■ Consigne ■
Pourriez-vous poursuivre, après sa dernière phrase, le texte sur la politique religieuse chinoise envers les Ouïghours et les Hui ?

Selon Dru Gladney, anthropologue américain, spécialiste des minorités chinoises, dès lors que les Tibétains ou les Ouïghours ont franchi les limites de ce que l’État chinois considère comme politique, ils s’aventurent sur un territoire dangereux.

Ainsi, alors que la participation au pèlerinage de la Mecque des Hui qui n’ont aucune revendication identitaire est encouragée et se développe, de même que le nombre des femmes voilées Hui augmente, les Ouïghours ont du mal à obtenir un visa de sortie, tandis que, dans certaines régions du Xinjiang, on entrave le ramadan, alors que ceux qui portent de longues barbes, des foulards, des voiles ou des vêtements décorés d’un croissant ne sont pas autorisés à monter dans les autobus.

A Kashgar, une référence de la culture ouïghour, avant poste de la route de la soie, le gouvernement a promu une campagne politique dont le slogan était « un projet de beauté », destiné aux femmes ouïghour qui clamait « montrez vos jolis visages et laissez vos beaux cheveux flotter au vent ».

L’injonction de s’adapter aux coutumes vestimentaires était la petite part visible du programme du n°1 du Parti qui, le 25 avril dernier, demandait que les groupes religieux adaptent leurs doctrines à la culture chinoise et participent à la réalisation du « rêve chinois » en favorisant la réforme et la modernisation du pays.

Note(s) :

[3La bataille de Talas, qui marqua le point le plus éloigné vers l’Ouest de la dynastie Tang, prélude à son déclin, eut lieu en 751 dans la vallée de la rivière Talas dans l’actuel Kirghizstan, à 200 km à l’ouest de Bichkek et à 700 km de l’actuelle frontière chinoise.

■ Extrait des données ■
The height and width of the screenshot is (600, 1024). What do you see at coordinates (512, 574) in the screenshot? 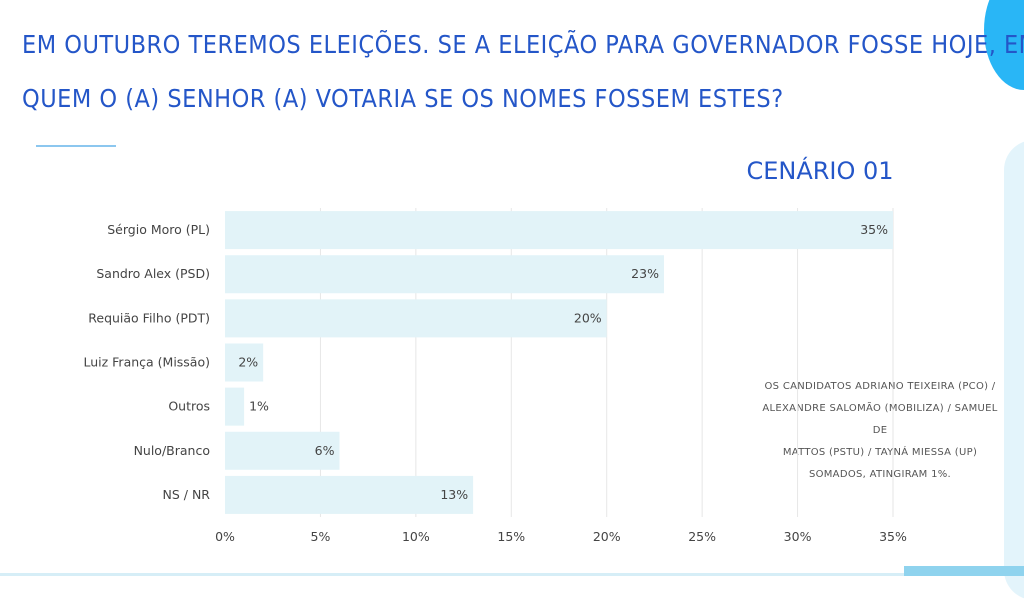
I see `decorative-bottom-line` at bounding box center [512, 574].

■ Résultat ■
Elle opposait l’armée du Califat des Abbassides (750 – 1258) et celle de l’empereur Tang Xuanzong, commandée par le général coréen Gao Xianzhi. La défaite chinoise marqua le début de l’influence arabe et musulmane en Asie centrale, contre l’emprise des Tang confrontés aux troubles de la révolte du général An Lushan, qui s’était lui-même intronisé empereur du nord de la Chine.

Mais il n’est pas anodin de rappeler que le 2e souverain abbasside, Abu Jafar al-Mansur envoya 4000 hommes pour aider l’Empereur de Chine à reprendre le contrôle de sa capitale Chang ‘an devenue Xi’an. Cet épisode favorisa l’installation de commerçants arabes autour de Xi’an.

Pourtant, en dépit de ce soutien arabe à l’Empire, une violente révolte xénophobe, symptôme de l’affaiblissement des Tang et fomentée en 760 par le rebelle Tian Shengong à Yangzhou (à l’ouest de Shanghai) massacra plusieurs milliers de commerçants arabes et perses.

Une réplique des massacres xénophobes eut lieu en 879 à Canton où selon les chroniques furent assassinés plus de 100 000 Musulmans Arabes, Perses Zoroastriens (religion traditionnelle de l’ancienne Perse née du prophète Zarathoustra ayant vécu en 660 avant JC en Bactriane (actuelle Afghanistan). Des traces de cette religion subsistent en Iran et en Inde ainsi que dans la région de Bombay.